As a matter of law, these determinations must be based on substantial evidence, however, in actual practice, the DOL often bases its findings on inferences signaled by the phrase “it appears that” or by unproven conclusory statements like “the employer does not require a skilled cook”. To obtain an approved labor certification, the Employer must follow the regulatory process and provide documentary evidence for each requirement, section by section. BALCA has interpreted into law a series of requirements that are viewed as inherent or implied by the regulations, such as the requirement to offer a “bona fide job offer” and the requirement to provide documentation that is “relevant and easy to obtain” when requested by the Certifying Officer. If the Employer fails to comply with only one of the many regulatory requirements, the C.O. may deny the application, not because of availability of US workers or adverse wage impact, but simply because the Employer failed to fulfill the regulatory requirement as interpreted. T
he legislative history of the regulations and statute are very important to understand the PERM Rule. A historical analysis has been written by Gary Endelman, “The Lawyer’s Guide to 212(a)(5)(A): Labor Certification from 1952 to PERM”. Mr. Endelman’s article, reproduced in the PERM BOOK II and on ILW.COM, offers an in-depth understanding of the statute and the regulations necessary for Employers, Attorneys and Agents to argue appropriate legal responses to final determinations and audit requests.

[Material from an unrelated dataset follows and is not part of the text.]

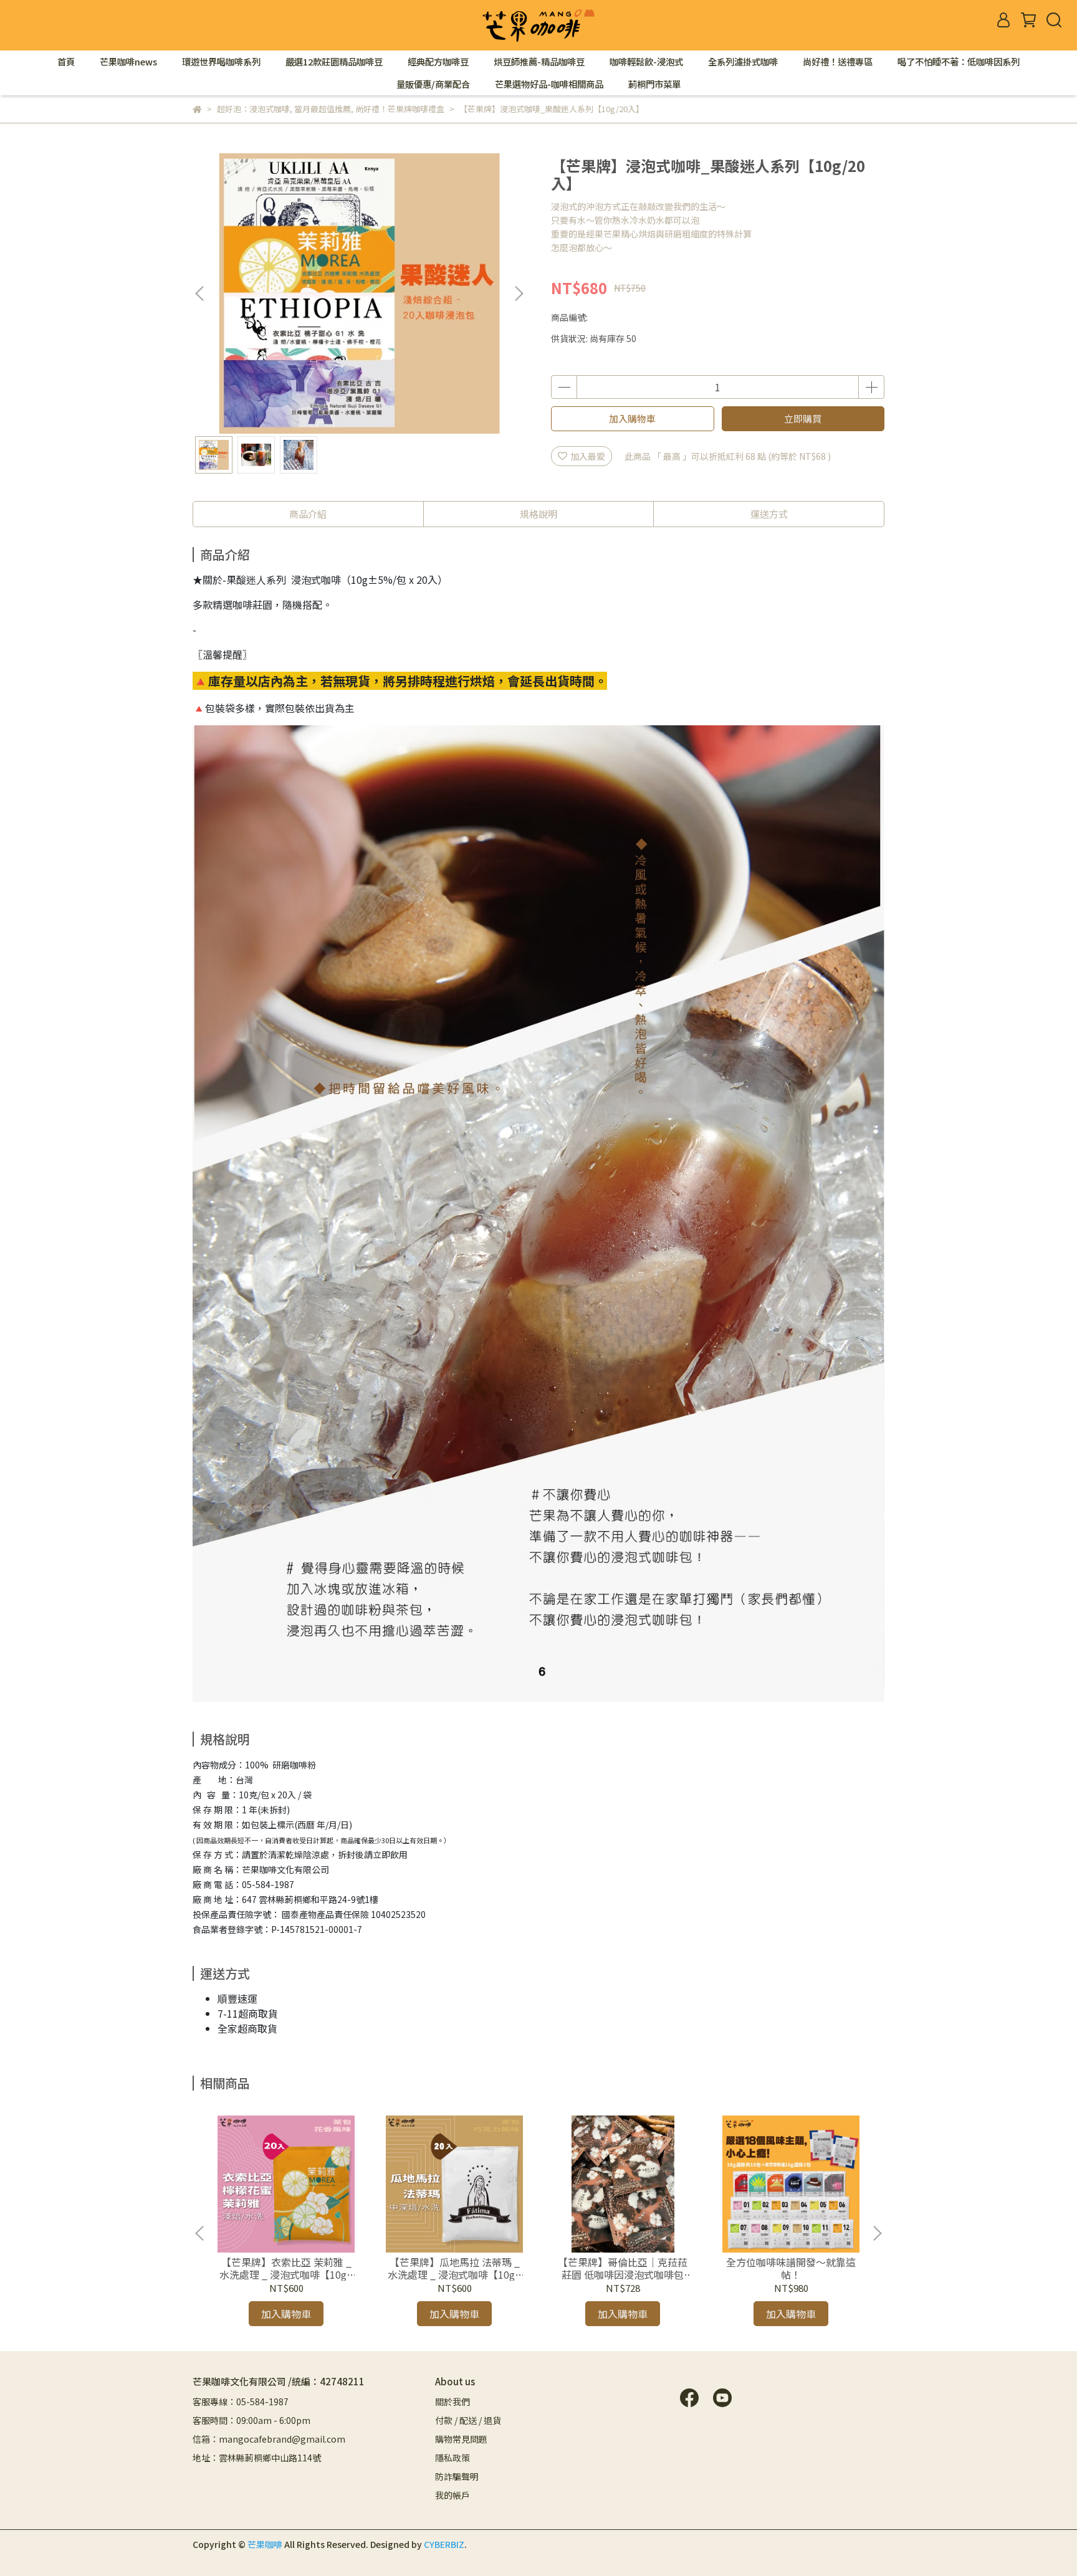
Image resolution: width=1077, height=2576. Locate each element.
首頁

For many years the first subsection of the statute relating to insufficient U.S. workers, served as a common basis for denial of applications for labor certification, however, after 1998, the issue of prevailing wages gained the spotlight due to the introduction of new concepts such as the SOC, the OES, the O*Net and the revolutionary “two-tier” approach announced in GAL 2-98. Many more cases were disputed, denied and appealed to BALCA on prevailing wage issues. Under PERM, wage disagreements have been greatly attenuated due to the introduction of the “four-tier” system, however, many problems persist. The determination of a four-tiered prevailing wage is still based on faulty data and analysis in the SOC and the OES, with from unusual and inexplicable fluctuations.